The reproducibility problem goes far beyond statistics, of course, because it involves the entire reward structure of the scientific enterprise. Nevertheless, statistics is a very important ingredient in both the problem and the remedy. As Leek commented in a blog post, “The vast majority of data analysis is not performed by people properly trained to perform data analysis.” Along with all the other measures described above, scientists need more access to qualified statisticians—which means that more statisticians need to be trained. Also, the statistical training of subject matter experts (scientists who are not statisticians) needs to be improved. The stakes are high, because the more the public reads about irreproducible studies, the more they will lose their trust in science.
Reproducibility: Two Opposing Views
Here are the basic arguments that John Ioannidis used to claim that more than half of all scientific discoveries are false, and that Leah Jager and Jeffrey Leek used to rebut his claim.
Most Published Discoveries Are False. Suppose that scientists test 1,000 hypotheses to see if they are true or false. Most scientific hypotheses are expected to be novel, perhaps even surprising, so a priori one might expect 90 percent of them to be false. (This number is very much open to debate.) Of the 900 false hypotheses, conventional statistical analysis, using a p-value of 5 percent, will result in 45 being declared true. Thus one would expect 45 “false positives.” For the 100 true hypotheses, the probability of detecting a positive effect is called the “power” of the experiment. A typical target that medical researchers strive for is 80 percent. Thus, Ioannidis argued, 80 of the 100 true hypotheses will be declared true. These are “true positives.” Both the false and true positives are presented as “discoveries” in the scientific literature. Thus, 45 out of 125 (36 percent) published discoveries will actually be false. If the a priori likelihood of a hypothesis being true is smaller, or if the power is lower, then the false discovery rate could be more than 50 percent, hence the title of Ioannidis’ paper.

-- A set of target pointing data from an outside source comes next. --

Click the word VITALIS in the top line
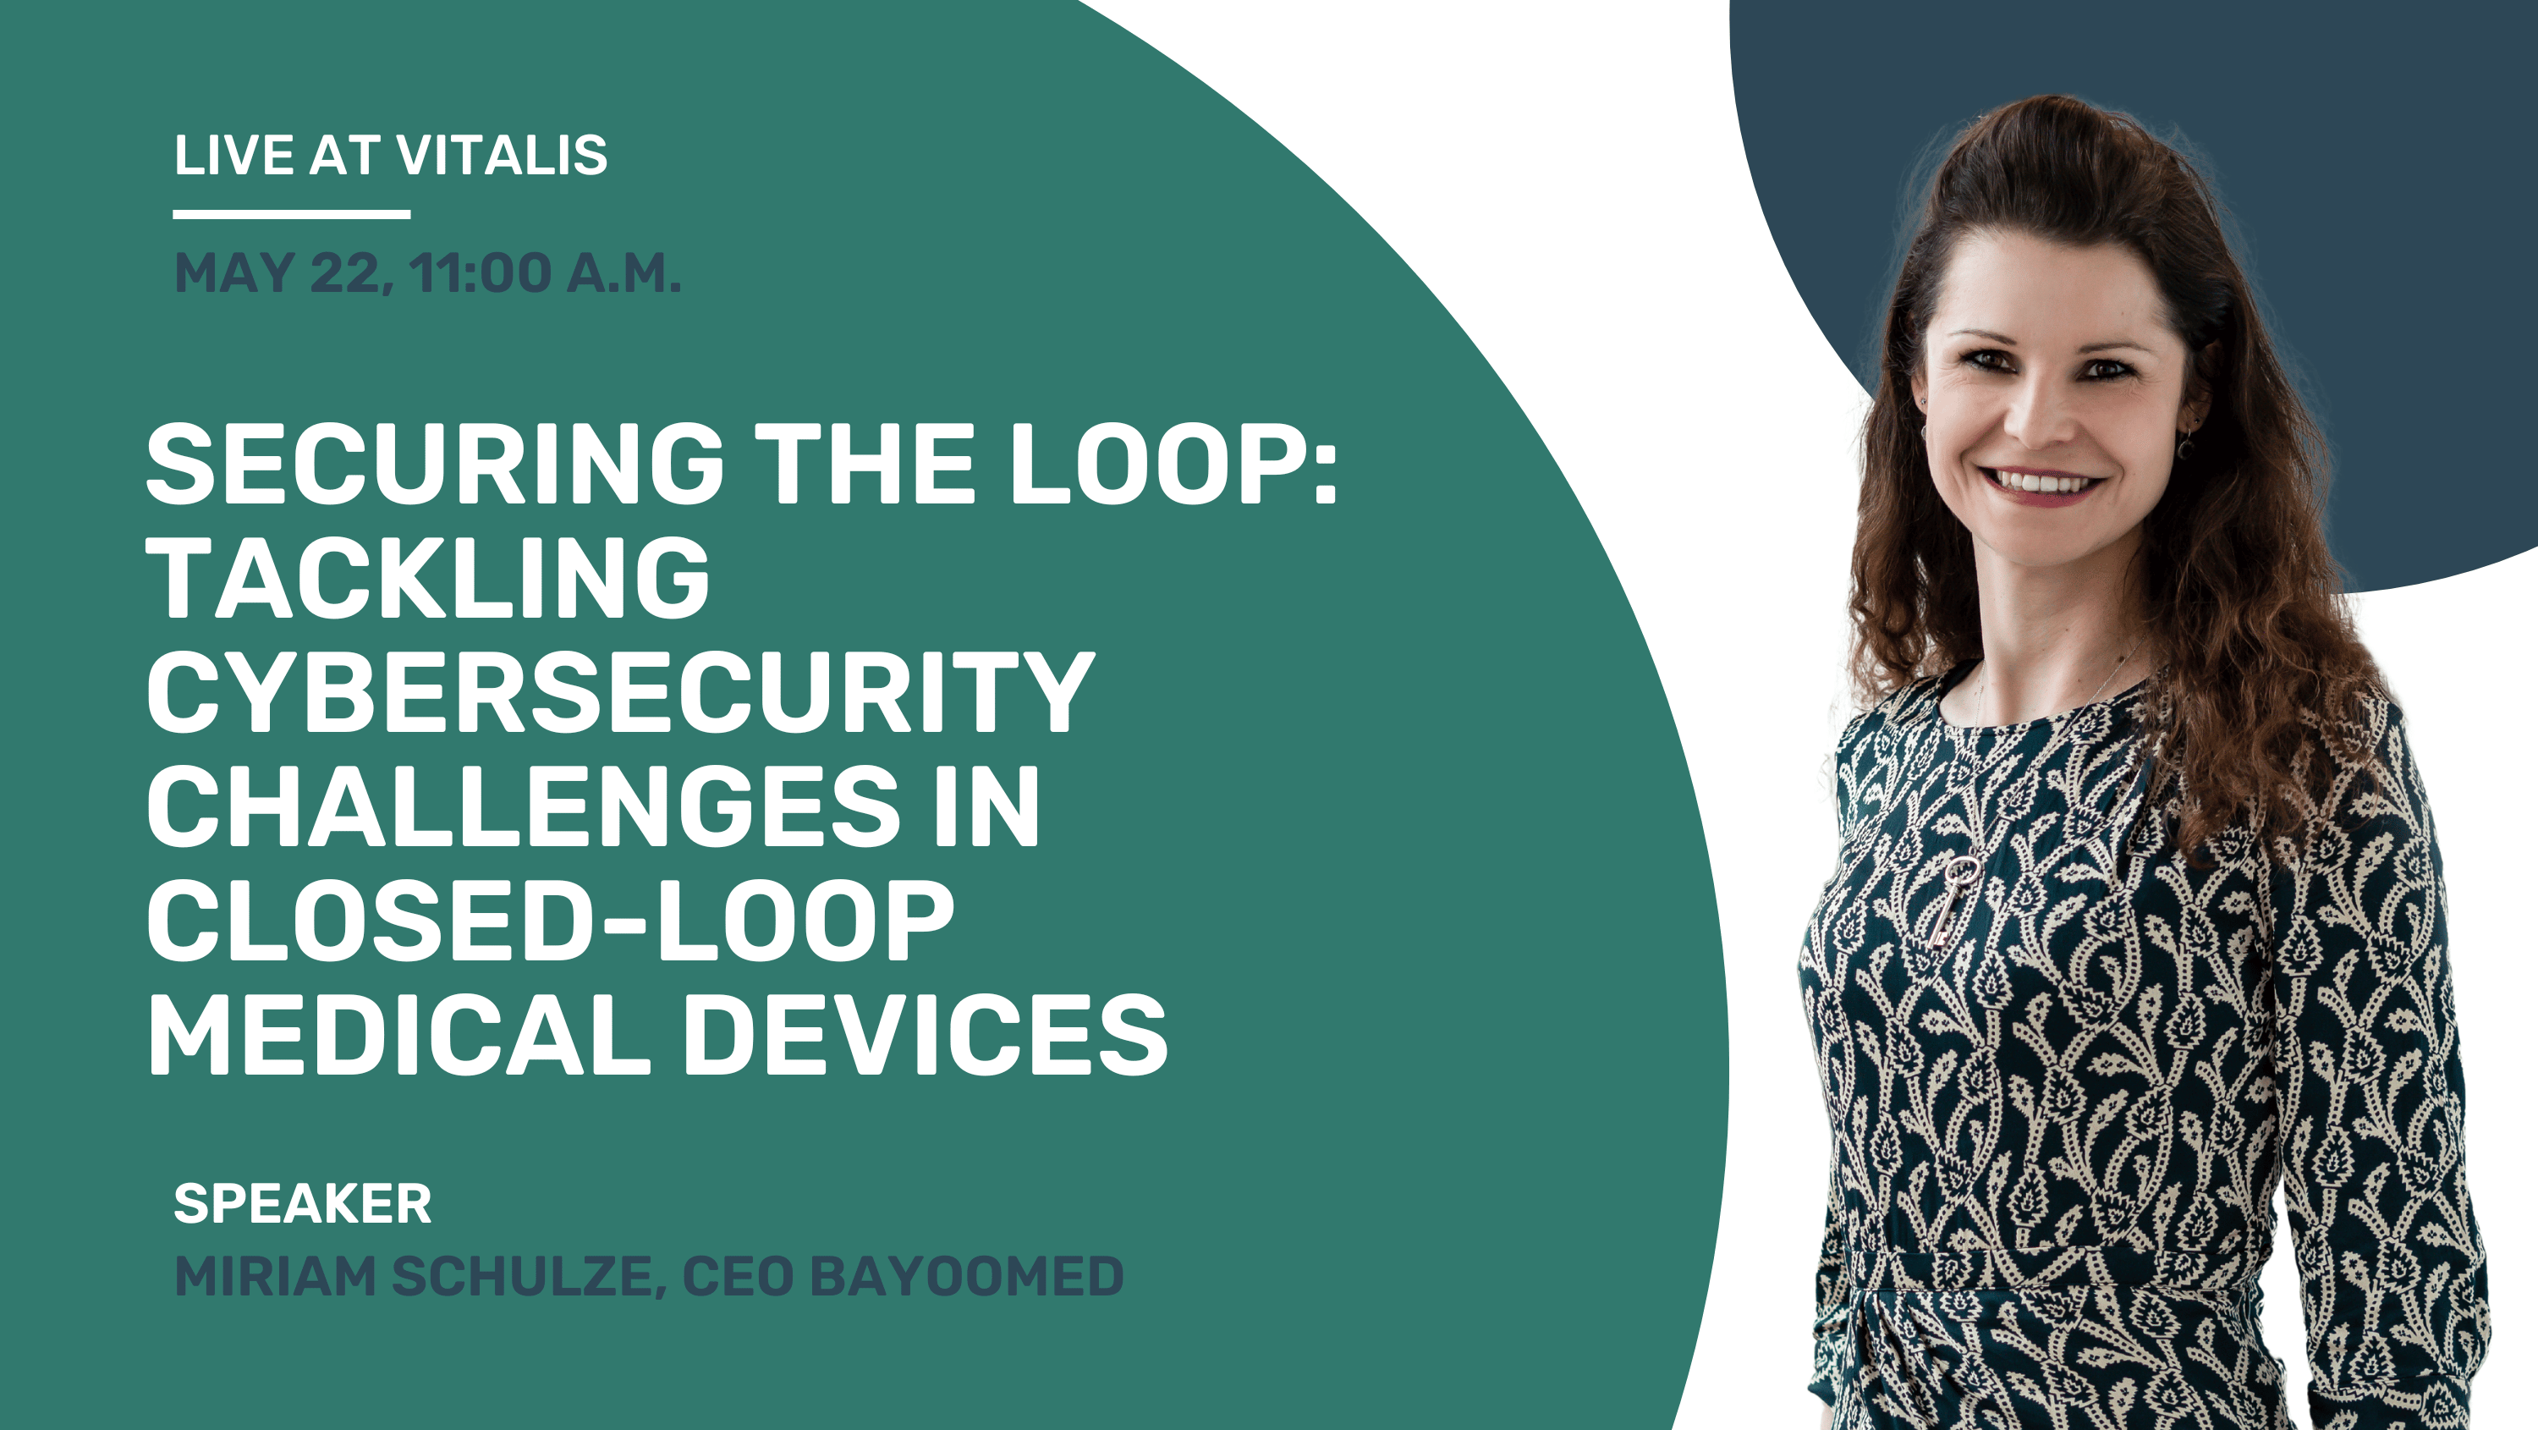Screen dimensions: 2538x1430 click(502, 156)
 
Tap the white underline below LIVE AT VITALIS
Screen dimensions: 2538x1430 click(292, 214)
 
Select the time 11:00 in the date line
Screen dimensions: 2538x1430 click(481, 273)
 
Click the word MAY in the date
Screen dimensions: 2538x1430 click(234, 273)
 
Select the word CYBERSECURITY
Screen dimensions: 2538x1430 click(621, 692)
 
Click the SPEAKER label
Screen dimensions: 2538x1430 click(303, 1203)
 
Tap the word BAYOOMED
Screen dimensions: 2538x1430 click(966, 1276)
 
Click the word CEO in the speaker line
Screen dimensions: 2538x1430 click(737, 1276)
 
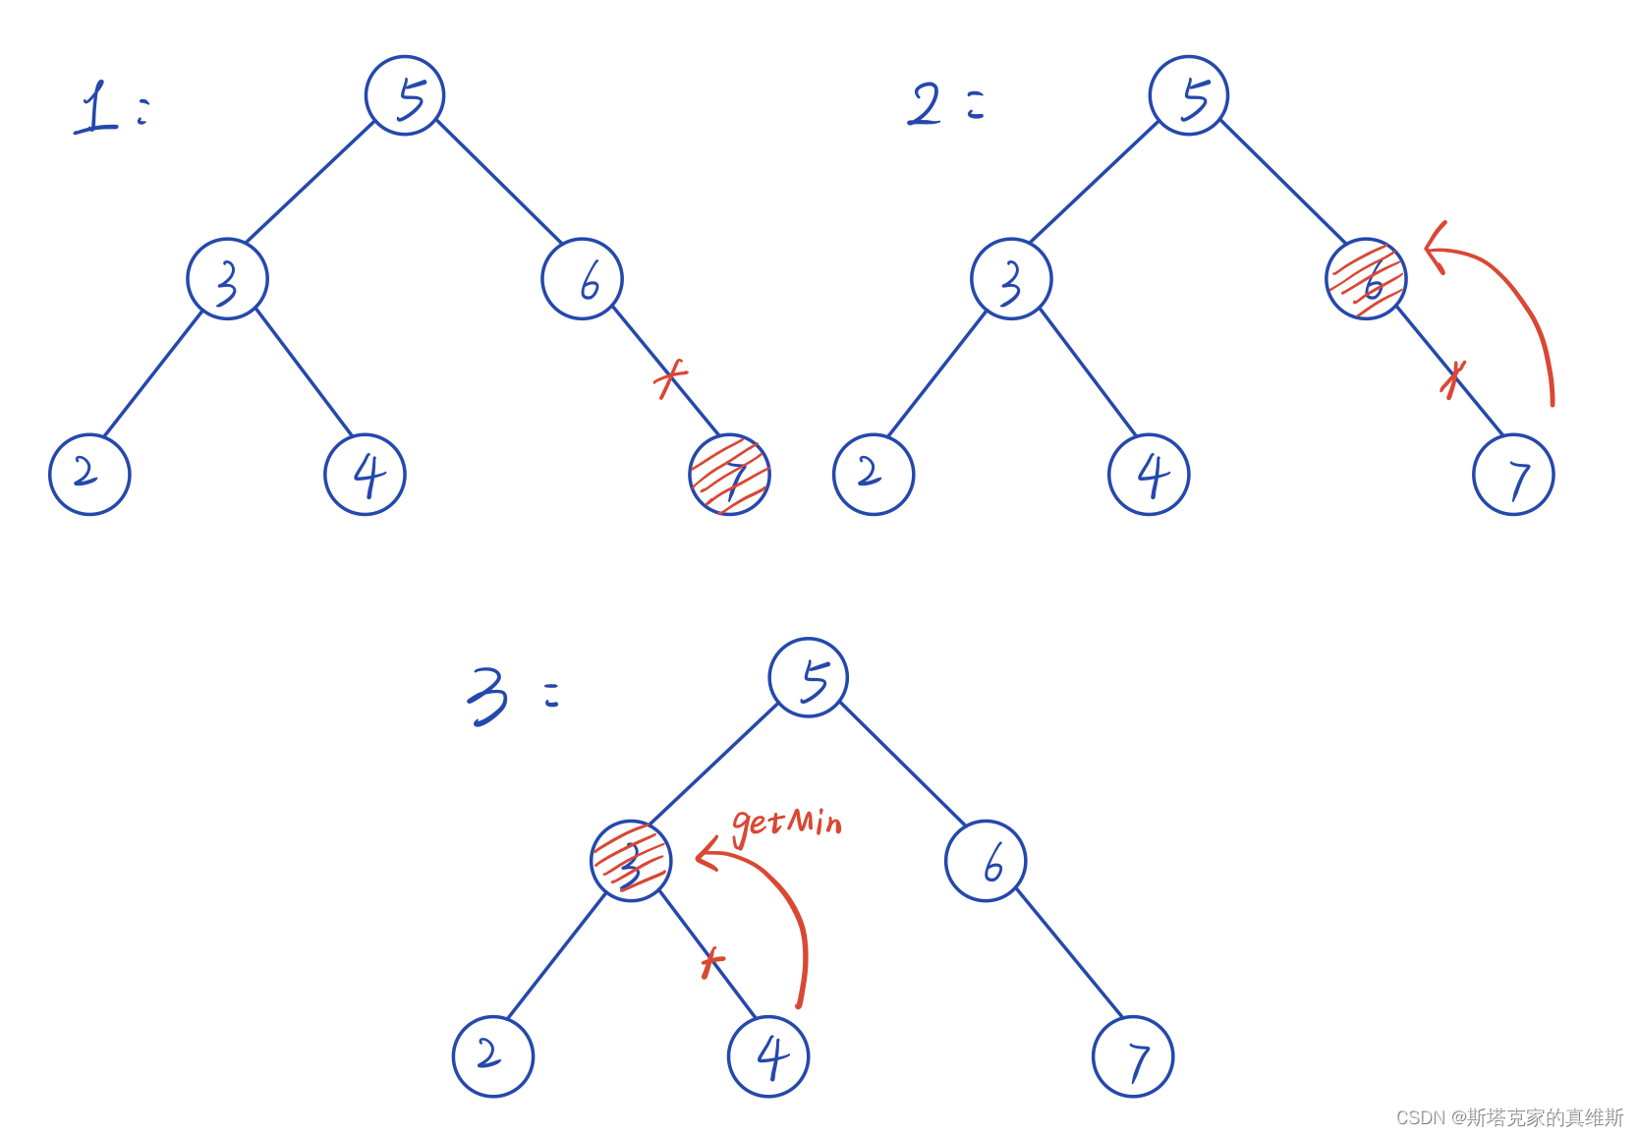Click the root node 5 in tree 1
(405, 96)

Most Published Discoveries Are True. Like Ioannidis’ paper, Jager and Leek’s estimate was not based on evaluating the actual scientific merit of any papers. However, it did go a step beyond Ioannidis in the sense that it was based on empirical data. They reasoned that for the false hypotheses, the p-value should simply be a random number between 0 and 1. On the other hand, for the true hypotheses, they argued that the p-values should follow a distribution skewed toward zero, called a beta-distribution. They collected all the p-values reported in every abstract published in five major medical journals over a 10-year span and computed which distribution best matched the p-values they found. The result was a mix of 14 percent false positives, 86 percent true positives. Hence, they concluded, about 86 percent of published discoveries in those five journals are true, with only 14 percent false.